By Judah Esses
The semiconductor industry powers much of the world’s technology, from making it possible for loved ones to talk face-to-face from across an ocean to executing millions of trades in the market every day. However, “over the last 15-20 years, the semiconductor industry has recorded growth at an annualized rate of less than 5%.” With this lack of growth and the increase in chip production prices, the industry has been quiet. But, due to the coronavirus, which has brought a shift to the cloud and increased the number of people working from home, the demand for chips has skyrocketed. This sudden catalyst has led to sudden competition in the industry, and in such an unstable economic environment, these companies need to be competitive. This has led to a huge influx of mergers and acquisitions over the past year, which has helped companies increase market share, reduce costs, and boost productivity.
Over the last year, the industry has recorded more than thirty mergers and acquisitions — the two largest deals combined for a value of more than $60 billion. In July, Analog Devices (ADI) agreed to acquire Maxim Integrated Products (MXIM) in a deal worth $20.9 billion. In September, Nvidia (NVDA) agreed to buy the U.K.-based Arm Holdings in a deal valued at $40 billion. Although there was a pause in the action as the coronavirus lingered through the streets, it didn’t take long for people to realize that there was a lot of debt available for companies to borrow, and the interest rates were low. This recognition is what partly led to a buzz in the industry despite the pandemic’s negative effects on the economy. As these mergers and acquisitions occur, we see consolidation. This helps the smaller firms who are struggling with rising costs for designing. Also, packaging and testing are becoming unaffordable for most companies, especially for the smaller firms who have not achieved economies of scale yet. Furthermore, the industry’s consolidation is also benefiting the larger firms by cutting costs and becoming more diverse in their services.
Although the forecast for the semiconductor industry seems bright, there is a red flag. China is pushing the world to avoid doing business with Taiwan, and semiconductor production is dangerously dependent on Taiwan. According to Jan-Peter Kleinhans, director of the technology and geopolitics project at Berlin-based think tank Stiftung Neue Verantwortung, “By dominating the U.S.-developed model of outsourcing chip manufacture, Taiwan ‘is potentially the most critical single point of failure in the entire semiconductor value chain.’” The biggest semiconductor production company in the world is the Taiwan Semiconductor Manufacturing Company (TSMC). With TSMC being a dominant manufacturer in terms of both market share and production capabilities, any disruption would cause a ripple in the industry. Thus, as the Biden Administration settles in, it is critical for the industry that they take a tough stance on China’s agenda with Taiwan.

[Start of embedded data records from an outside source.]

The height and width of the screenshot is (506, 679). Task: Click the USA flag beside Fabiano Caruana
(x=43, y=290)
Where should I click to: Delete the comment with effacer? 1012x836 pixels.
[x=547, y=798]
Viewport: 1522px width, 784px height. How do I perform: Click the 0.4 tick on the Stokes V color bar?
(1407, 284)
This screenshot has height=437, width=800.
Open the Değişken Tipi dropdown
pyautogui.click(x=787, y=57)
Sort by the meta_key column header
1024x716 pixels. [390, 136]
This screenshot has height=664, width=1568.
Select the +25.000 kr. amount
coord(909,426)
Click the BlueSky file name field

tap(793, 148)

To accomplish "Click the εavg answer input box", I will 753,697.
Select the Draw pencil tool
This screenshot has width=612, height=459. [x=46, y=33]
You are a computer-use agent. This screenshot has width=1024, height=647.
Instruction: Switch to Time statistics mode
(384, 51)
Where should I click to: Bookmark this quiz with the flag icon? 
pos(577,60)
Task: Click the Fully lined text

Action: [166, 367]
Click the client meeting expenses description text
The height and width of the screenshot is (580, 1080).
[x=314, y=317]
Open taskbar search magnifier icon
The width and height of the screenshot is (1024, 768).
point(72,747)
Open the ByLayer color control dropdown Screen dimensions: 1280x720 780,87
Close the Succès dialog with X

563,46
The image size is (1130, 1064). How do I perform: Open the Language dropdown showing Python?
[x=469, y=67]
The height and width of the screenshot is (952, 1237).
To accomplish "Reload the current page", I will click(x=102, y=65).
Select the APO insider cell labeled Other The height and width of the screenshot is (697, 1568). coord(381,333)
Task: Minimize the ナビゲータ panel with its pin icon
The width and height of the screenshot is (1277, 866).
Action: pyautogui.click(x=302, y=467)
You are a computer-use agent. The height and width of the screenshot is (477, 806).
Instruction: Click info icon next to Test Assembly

Because of the demand for chips due to the pandemic, many are skeptical of what the semiconductor industry will look like as things go back to normal. Although the need for chips may not be as high, the industry still has room to grow. However, it will grow differently than it had in the past. Instead of solely focusing on chip production, semiconductors can now shift their focus to software, chip, and eventually brand themselves as a systems company. A great example of this is Nvidia. Instead of merely focusing on building chips, they have become one of the world’s leading systems companies. If other large companies take advantage of their market share in the industry, they can be heading in Nvidia’s direction.
All in all, the industry has started to pick up again, and there is a lot of room for growth now that companies are taking advantage of the current situation. Nonetheless, it is important to keep the situation with China and Taiwan in mind because it can have a major effect on the industry. After a record year of mergers and acquisitions, I think we can expect to see similar numbers as the industry consolidates. As a result, the more prominent names will branch out and offer more diverse products. Overall, although it is an industry that has been lacking growth, the world is a very different place than it was last year, and this has woken up the semiconductor industry once again.